Gare Maritime Transatlantique de Cherbourg

I. Et Cherbourg devint un port d'escale... │ A. Préambule

A. Préambule

Plan de la rade de Cherbourg et du port militaire vers 1800

En 1661, en accédant au trône, Louis XIV songe à doter la France d’un puissant État naval.

Le port de Brest rayonne sur l’Atlantique tandis que Toulon exerce sa puissance sur la Méditerranée. Mais qu’en est-il de la Manche ? Louis XIV souhaite, en effet, rivaliser avec les grands ports d’Angleterre. En 1665, une commission est créée afin d’étudier le meilleur lieu stratégique mais les diverses études n’aboutissent pas.

En 1678, Jean-Baptiste Colbert, secrétaire d’État à la maison du roi et à la Marine, rédige un mémoire arguant la nécessité de créer un port de guerre sur les côtes normandes, mais son projet demeure sans succès. Puis, en 1686, Sebastien Le Prestre de Vauban, commissaire général des fortifications, inspecte Cherbourg. Dans son mémoire, il propose un projet d’amélioration du vieux port qui finalement restera vain. En 1699, il rédige un second mémoire, apportant ses préconisations quant au renforcement naval de Cherbourg. Il n’est toujours pas question de la construction d’un grand port mais grâce à lui, Cherbourg apparait enfin comme une place maritime forte.

 

En montant sur le trône en 1774, Louis XVI est animé du désir de relever la Marine. Il désigne, en 1776, le colonel Dumouriez pour étudier la création d’un port militaire à Cherbourg. En 1775, le Duc D’Harcourt, gouverneur de la Normandie confie à Monsieur Louis de La Coudre, Vicomte de La Bretonnière : « l’étude des mesures à prendre pour mettre la rade de Cherbourg en état de servir à la Marine militaire en cas de guerre avec l’Angleterre. »

 

Le mémoire rédigé par M. La Bretonnière est remis en 1777 à Monsieur de Sartines, Ministre de la Marine, et au Roi. Il préconise une digue implantée au large, orientée de l’Ile Pelée à Querqueville, montrant ainsi les avantages de Cherbourg par rapport à Saint-Vaast-la-Hougue. Le Roi, séduit, adopte le projet.

 

« On ne peut voir la belle rade qui s’étend devant Cherbourg entre la pointe de Querqueville et l’Ile Pelée, sans désirer d’y voir un port. »
– Le Colonel Dumouriez dans ses notes publiées par Hippeau

 

Toutefois, Louis XVI choisit le procédé d’immersion de cônes en bois remplis de pierres, imaginé par M. Alexandre Louis de Cessart, ingénieur des Ponts et Chaussées, pour constituer la base de la digue plutôt que le système de vieux vaisseaux remplis de pierres, complété par le déversement de pierres perdues, cher à M. La Bretonnière.

 

L’originalité grandiose de cette conception enflamme l’imagination de tous. Le travail consiste à construire des cônes en chêne de 45 mètres à la base, 20 mètres au sommet et 20 mètres de hauteur, de les remplir de pierres, de les remorquer et de les immerger à l’emplacement prévu pour ériger la digue.

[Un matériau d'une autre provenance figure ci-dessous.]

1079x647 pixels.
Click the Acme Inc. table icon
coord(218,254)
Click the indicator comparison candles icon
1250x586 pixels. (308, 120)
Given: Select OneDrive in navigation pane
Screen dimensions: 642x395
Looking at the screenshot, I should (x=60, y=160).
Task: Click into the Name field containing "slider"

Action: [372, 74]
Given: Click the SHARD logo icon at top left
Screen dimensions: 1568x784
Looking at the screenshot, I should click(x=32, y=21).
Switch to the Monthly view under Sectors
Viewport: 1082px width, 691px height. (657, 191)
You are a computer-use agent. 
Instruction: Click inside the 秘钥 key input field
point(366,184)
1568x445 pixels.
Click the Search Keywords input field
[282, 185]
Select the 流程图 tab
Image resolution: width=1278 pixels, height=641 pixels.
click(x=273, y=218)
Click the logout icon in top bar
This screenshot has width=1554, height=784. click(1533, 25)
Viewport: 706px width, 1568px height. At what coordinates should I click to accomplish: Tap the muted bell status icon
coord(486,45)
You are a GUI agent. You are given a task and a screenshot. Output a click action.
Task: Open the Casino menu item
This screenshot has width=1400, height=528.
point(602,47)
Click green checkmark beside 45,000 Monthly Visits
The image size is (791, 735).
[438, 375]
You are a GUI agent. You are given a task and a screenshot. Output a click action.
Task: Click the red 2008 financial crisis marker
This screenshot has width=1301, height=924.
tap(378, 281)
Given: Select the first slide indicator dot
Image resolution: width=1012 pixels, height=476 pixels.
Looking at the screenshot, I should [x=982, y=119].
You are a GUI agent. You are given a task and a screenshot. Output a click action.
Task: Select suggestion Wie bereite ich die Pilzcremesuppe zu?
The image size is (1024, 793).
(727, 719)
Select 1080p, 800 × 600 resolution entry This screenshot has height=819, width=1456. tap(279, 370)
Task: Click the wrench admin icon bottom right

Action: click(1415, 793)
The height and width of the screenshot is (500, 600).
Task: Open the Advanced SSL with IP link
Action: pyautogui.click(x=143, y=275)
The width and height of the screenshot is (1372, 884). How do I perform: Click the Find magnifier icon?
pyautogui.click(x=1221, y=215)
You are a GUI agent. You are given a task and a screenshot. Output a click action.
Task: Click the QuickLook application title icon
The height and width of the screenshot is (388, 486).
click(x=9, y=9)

Le 1er cône est immergé le 6 juin 1784, les autres suivent de manière régulière si bien que le Roi décide de se rendre lui-même à Cherbourg pour encourager les exécutants de cette grande œuvre. Il fait son entrée dans la ville le 22 juin 1786 dans l’enthousiasme général et dès le lendemain, il embarque dans le canot royal, débarque sur le 8e cône aménagé en tribune pour assister à l’immersion du 9e cône.

 

Malheureusement, le système des cônes ne résiste pas aux tempêtes d’hiver. Les parties émergentes des charpentes sont arasées, laissant échapper les pierres. Vingt cônes en tout furent installés mais ce système fut définitivement abandonné en 1789. Une commission nommée en 1792 par la Convention nationale décide la poursuite des travaux, après leur interruption pendant la Révolution Française, et Napoléon Ier relance les travaux de la digue avant de décréter en 1803 la construction du port militaire.

 

Tous les régimes après l’Empire poursuivront l’œuvre entreprise. En 1858, Napoléon III inaugure la plus grande rade artificielle du monde : superficie de 1 500 hectares protégée par la digue du large de 3 700 mètres de long et de l’avant-port militaire avec ses 2 bassins. Soixante dix années ont été nécessaires pour réaliser cette œuvre gigantesque.